I spent a week as a TV newscaster, believe it or not. And as anyone who’s ever faced the red light and the great blank glass eye can tell you, sometimes your mind is elsewhere – and, to your horror, appears to be doing perfectly fine on its own, right up until the moment it does this.
Some notes from the local news. My paper had a story about a school that cut out fatty foods in the cafeteria (or priced them high to discourage consumption) and eliminated soft drinks from the vending machines. I approve of the latter, since incessant consumption of high-fructose corn syrup is not a necessary component of the educational experience. The article ended with a lament by a student, who pointed out that the teachers’ lounge has a soda machine, and the teachers are generally larger than the kids. <krabapple> Ha! </krabapple> In my day the teachers smoked in the lounge, too; the place was blue with combusted Trues and Merits. All my favorite teachers reeked of cigarettes, except for the one who quit, and chewed on pens. (Constantly.) What the article did not mention was whether the students had actually lost any weight, which would seem germaine. But it began with something that made me sigh: (can’t find the story on our website, so no link; not surprising – the “Blogs” page doesn’t even link to me. I’ve given up on that. I’ve absolutely given up. Fine. Separate beds. Worked for Rob and Laura. Anyway:)
“The numbers were what freaked him out. Bryan Bass, an assistant principal at North Community High School in Minneapolis, was assigned to figure out what to put in the school vending machines. An epidemiologist at the University of Minnesota showed him the data on obesity rates nationwide. <obligatory stats about lard-o Americans snipped.> “
“’It was alarming,’ he said. ‘Then you look at how much money fast food makes off poor people, African-American people in particular,’ Bass said.”

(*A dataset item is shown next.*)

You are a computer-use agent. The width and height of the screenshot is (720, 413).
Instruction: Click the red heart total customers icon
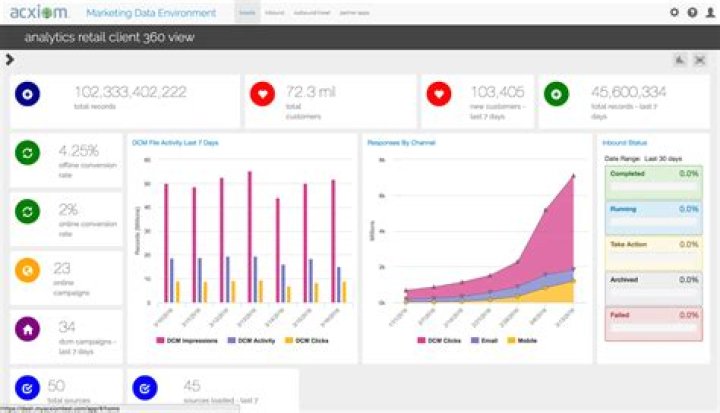click(x=263, y=95)
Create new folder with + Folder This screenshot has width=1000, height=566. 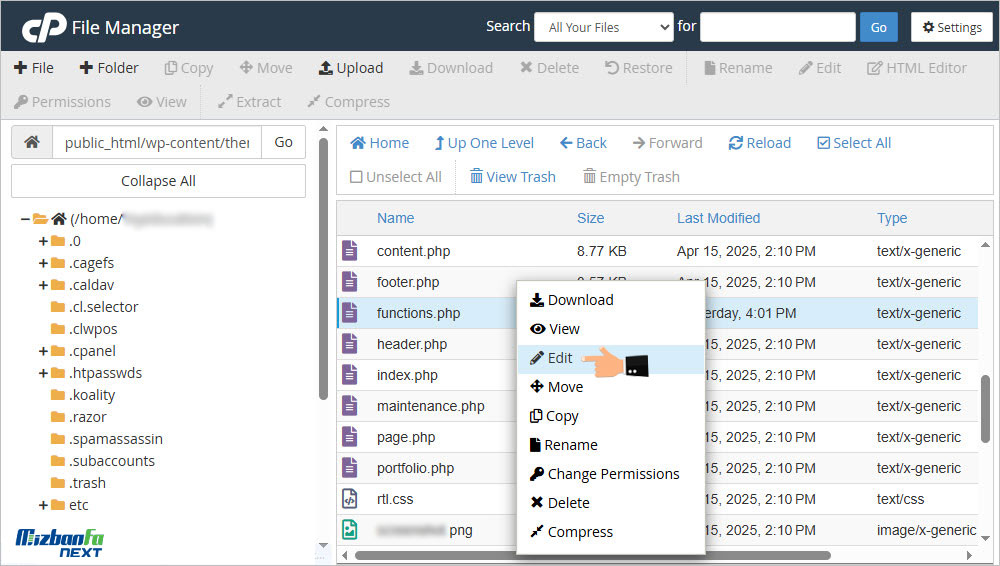click(109, 68)
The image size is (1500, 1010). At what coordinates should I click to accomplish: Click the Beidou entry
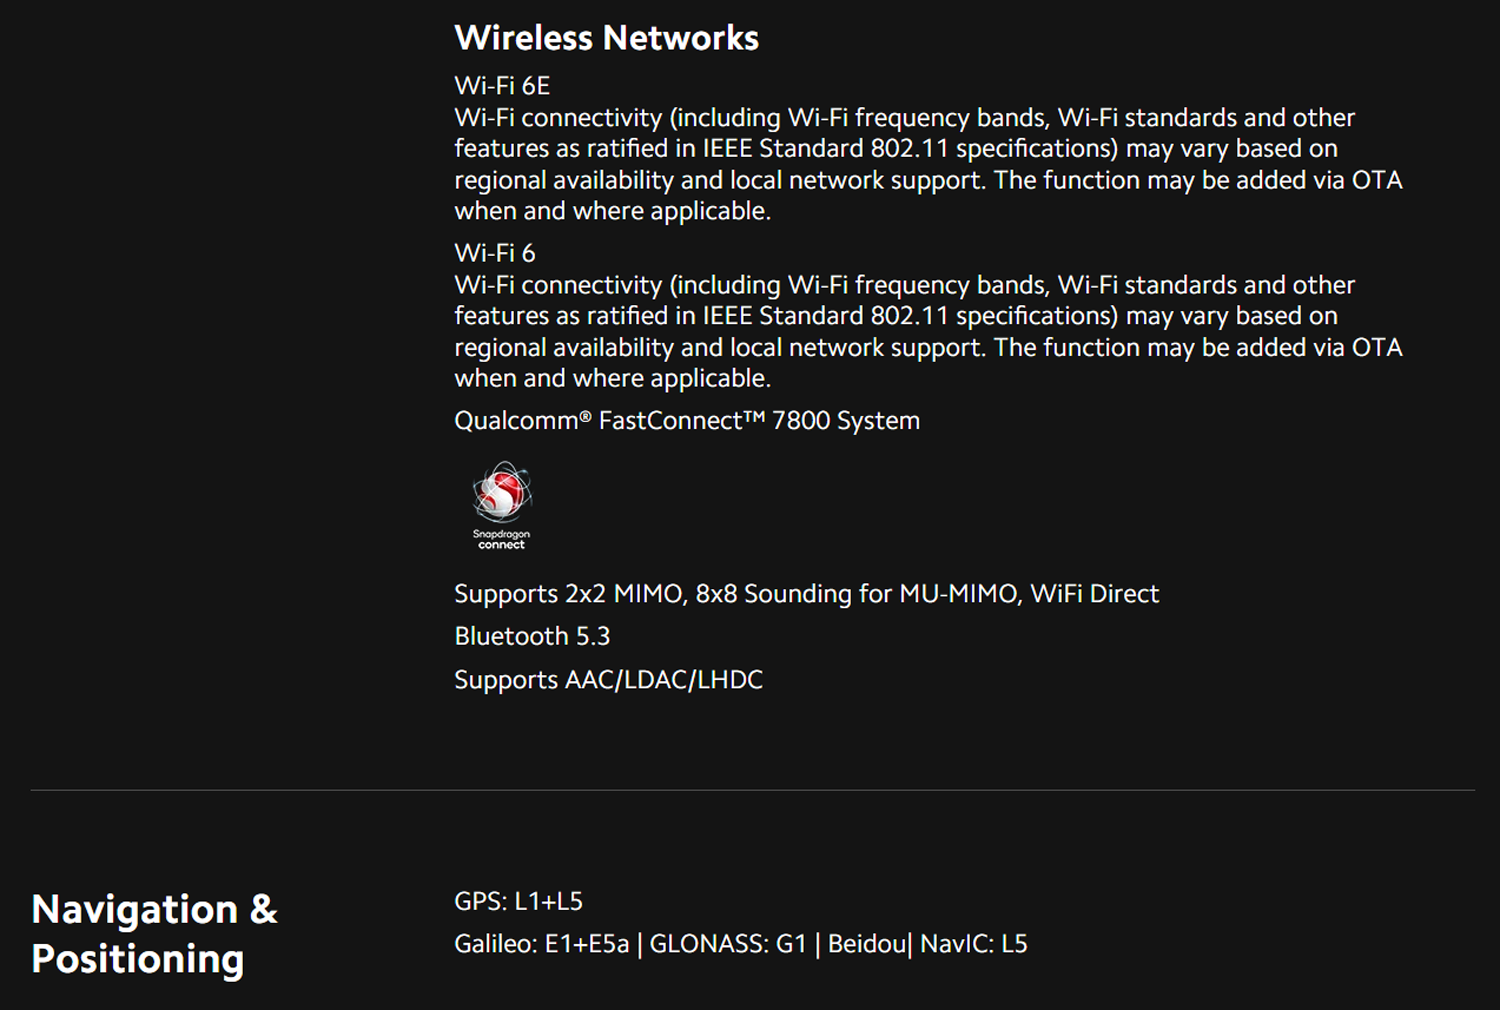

Really, I’m curious. Anyone know? But that’s not the point. Here’s the assistant principal’s final remark:
“I compare it to drug dealing.”
Do you. Well. This does not have the effect of elevating soft drinks to the level of drugs; it has the effect of lowering drugs to the level of soft drinks. Nice work. It’s a good lesson to teach your charges: the man who opens up a restaurant in your neighborhood, hires locals and sells burger and salads is the moral equivalent of the guy who stands on the corner and deals crack.

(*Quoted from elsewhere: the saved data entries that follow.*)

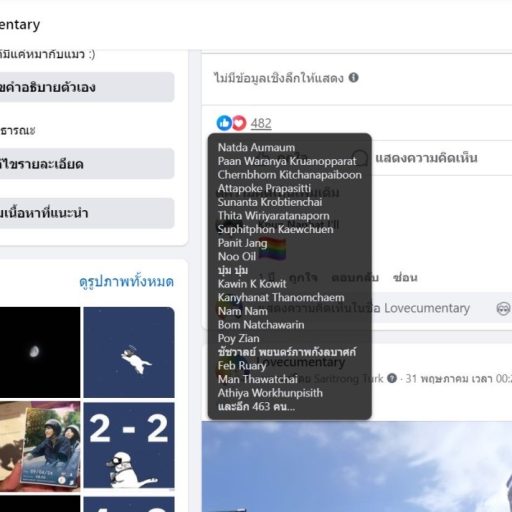The image size is (512, 512).
Task: Click the เนื้อหาที่แนะนำ button
Action: point(87,213)
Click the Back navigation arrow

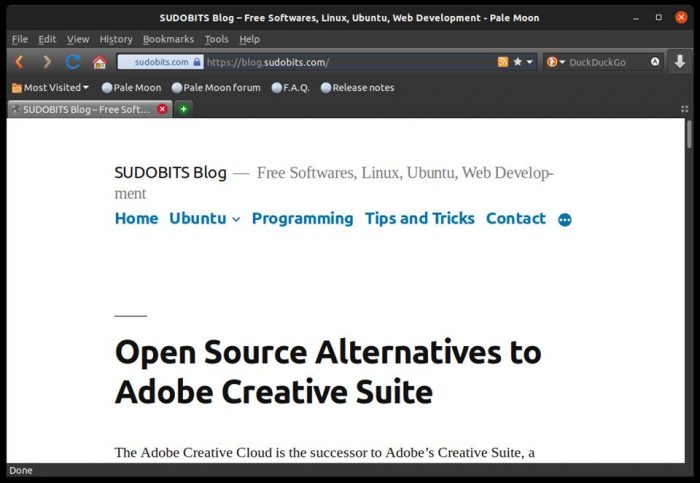tap(19, 62)
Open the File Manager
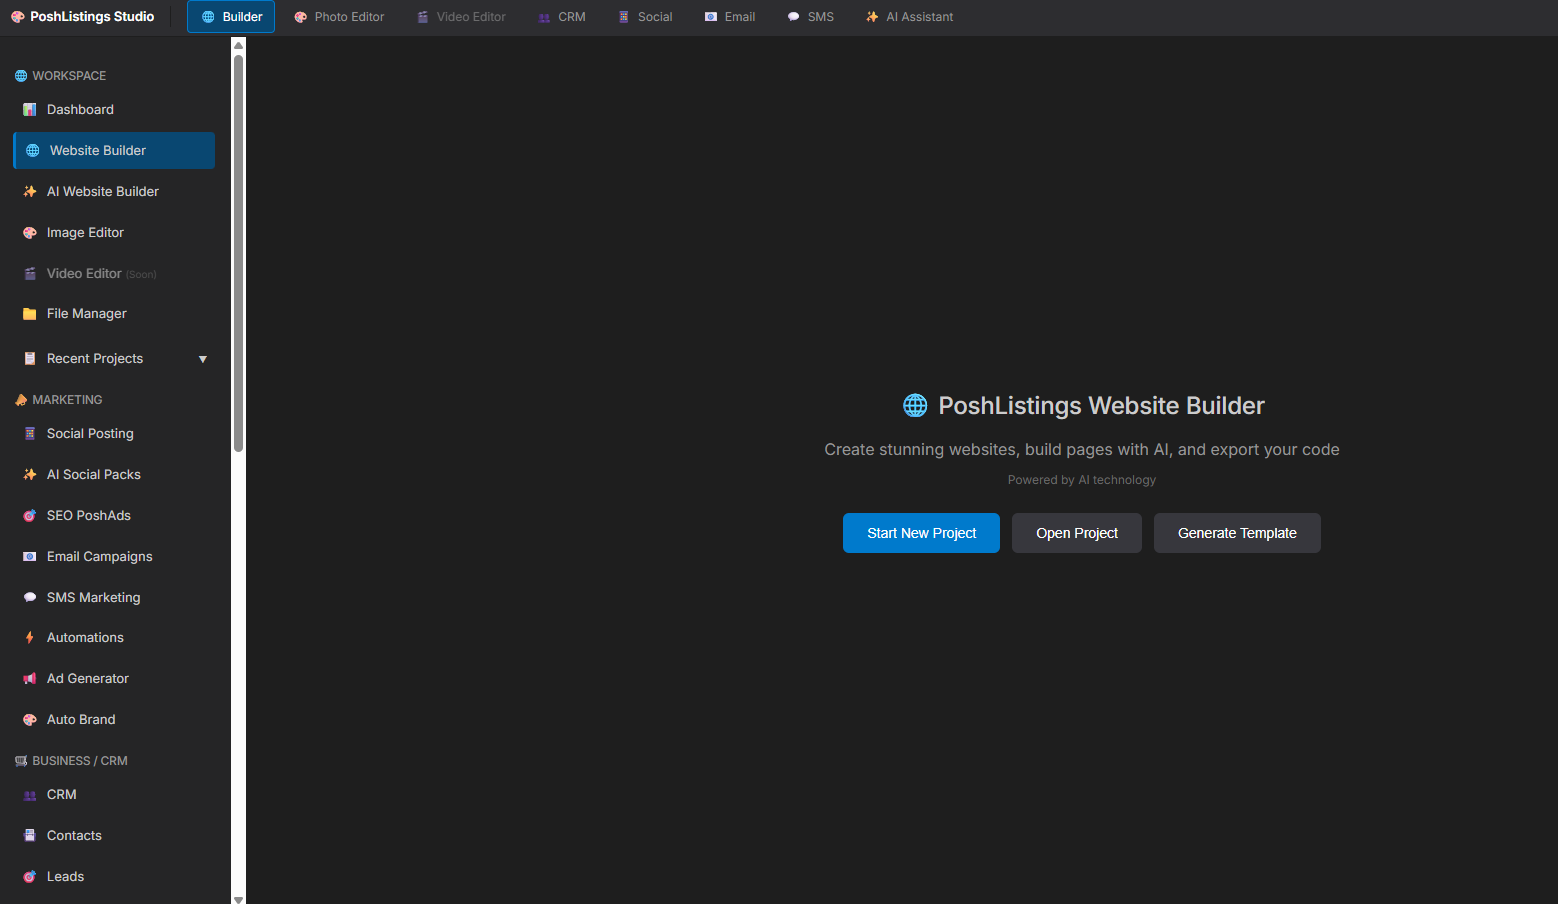This screenshot has height=904, width=1558. point(84,313)
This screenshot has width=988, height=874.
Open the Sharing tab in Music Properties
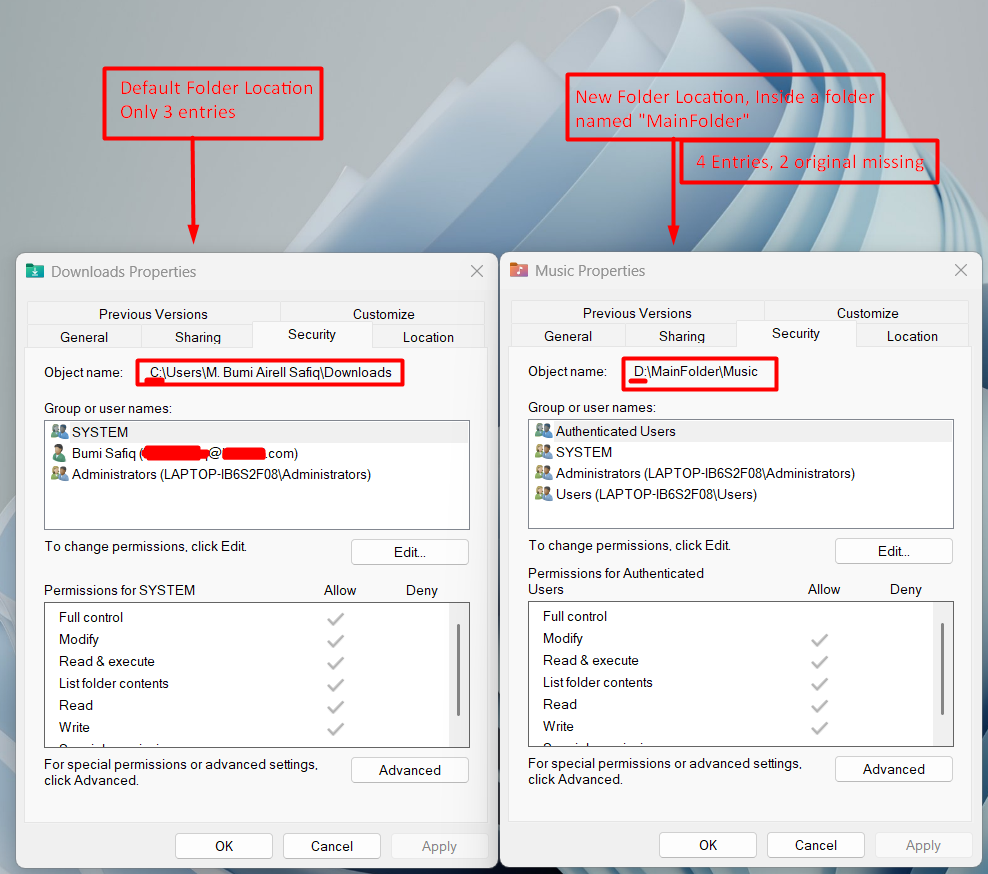point(680,336)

The article’s accompanying photo shows what the school has now: a big Minute Maid dispensing machine. And who owns Minute Maid? Coca-cola, of course. How many calories in an 8-oz serving? 110, with 27 grams of carbs. Eight ounces of Coke has about the same.

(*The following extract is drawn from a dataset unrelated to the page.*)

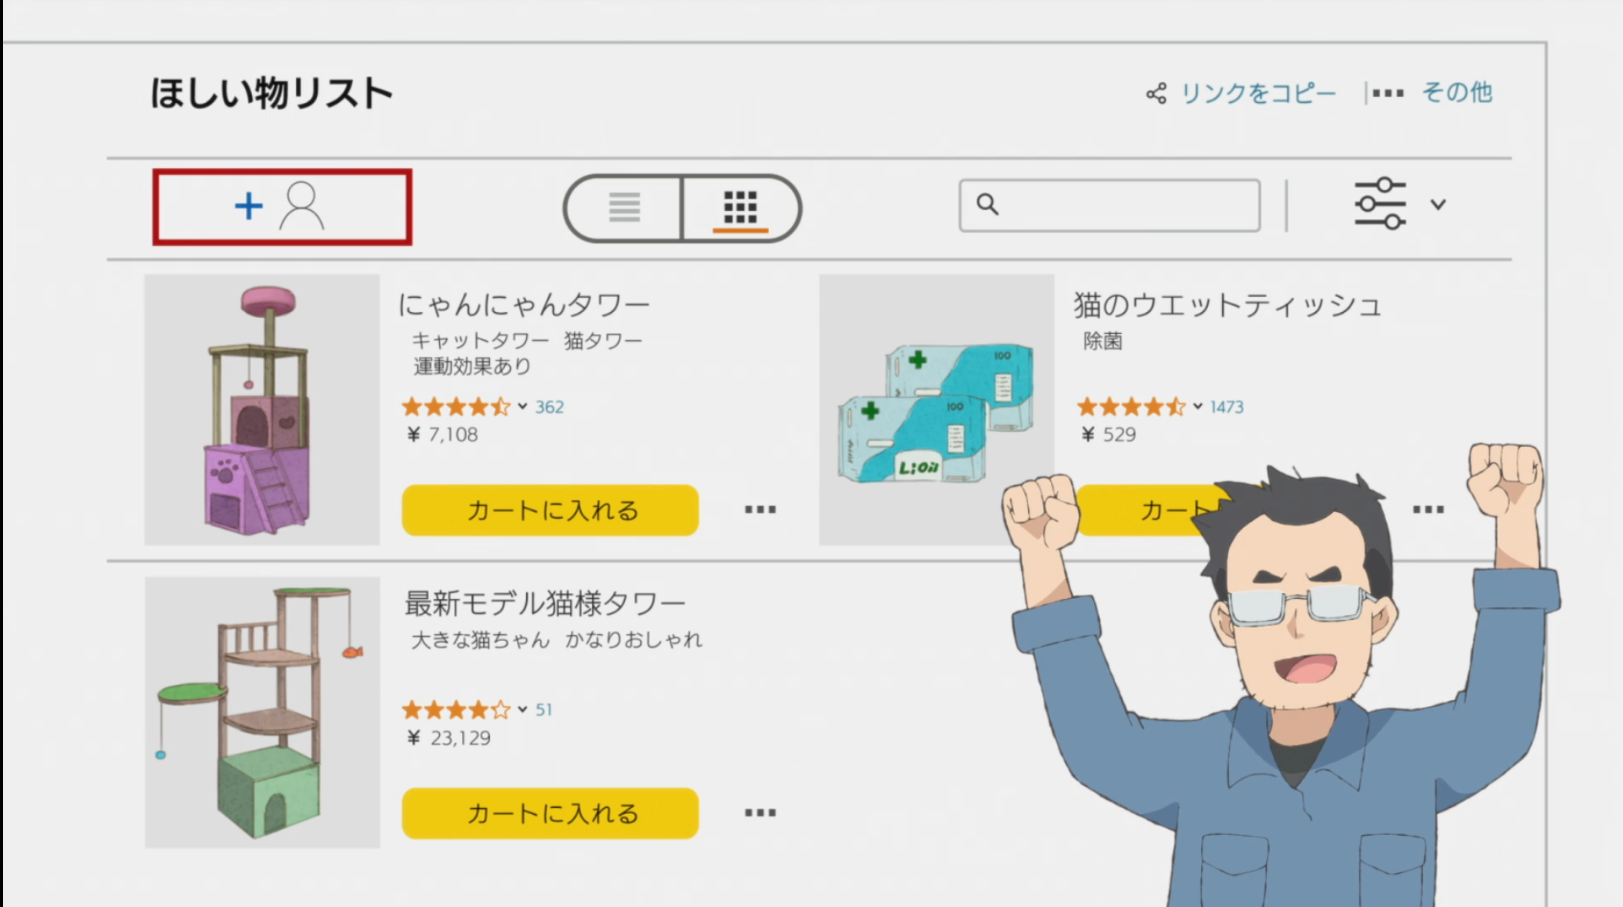This screenshot has width=1623, height=907.
Task: Expand the filter and sort dropdown arrow
Action: pyautogui.click(x=1438, y=204)
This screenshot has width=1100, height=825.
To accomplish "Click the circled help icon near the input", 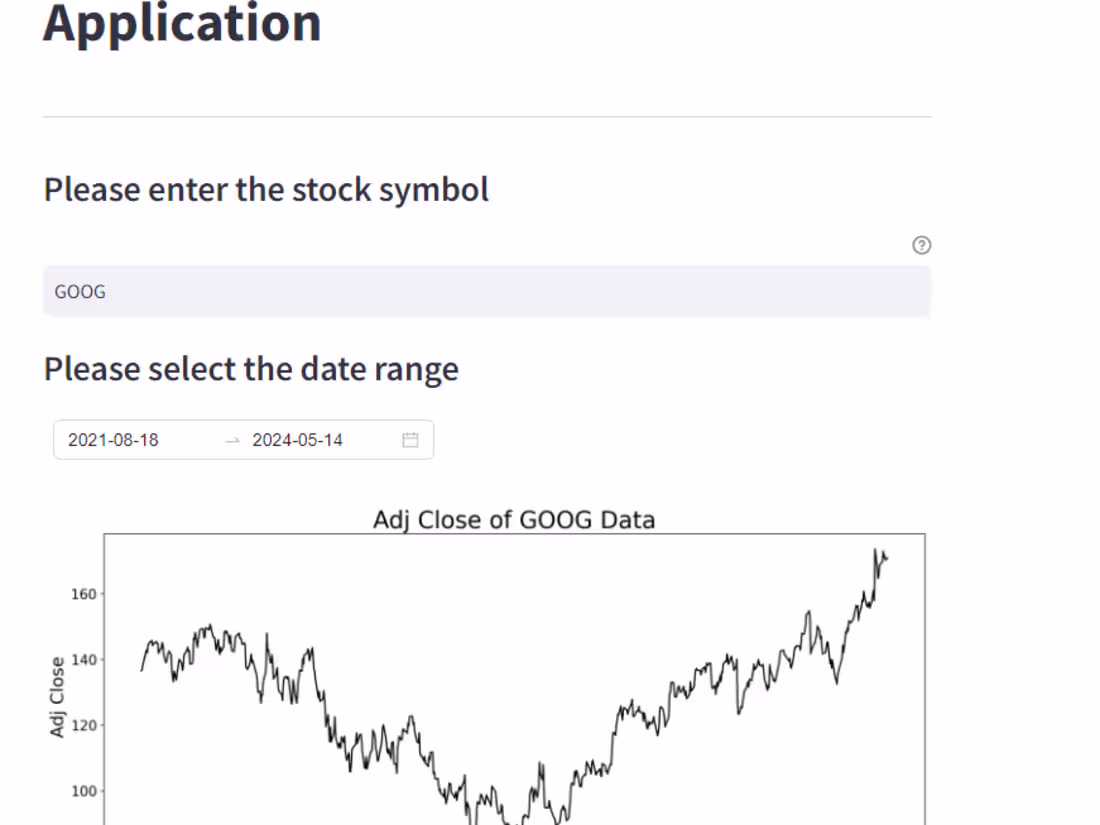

Ergo, heroin is like a hamburger soaked in Coke with a side of crispy cigarettes, or something like that.
Well, I’m done. That’s it. The only thing I did today – aside from bang out two columns – two! Two! Columns in a day, each with a drop of Retsyn – was drive around the lake and feel serene. And the Diner and 10 minutes of Quake and sitting outside in the sunset reading in the gazebo, for once. Waiting. Waiting for tomorrow.
Because, you see, they’ve laid down a new liner in the upper pond. They’ve cut the stone to cover it up. The cutting isn’t exactly precise; several small stones are used as shims, presently. But it’s a start. Tomorrow they fill the pond to see if it leaks, and after that, we run the waterfall to see if it will go for 30 minutes without dying.
The end of the Oak Island Water Feature story may be nigh. Thanks for stopping by, and by all means: Tune in tomorrow.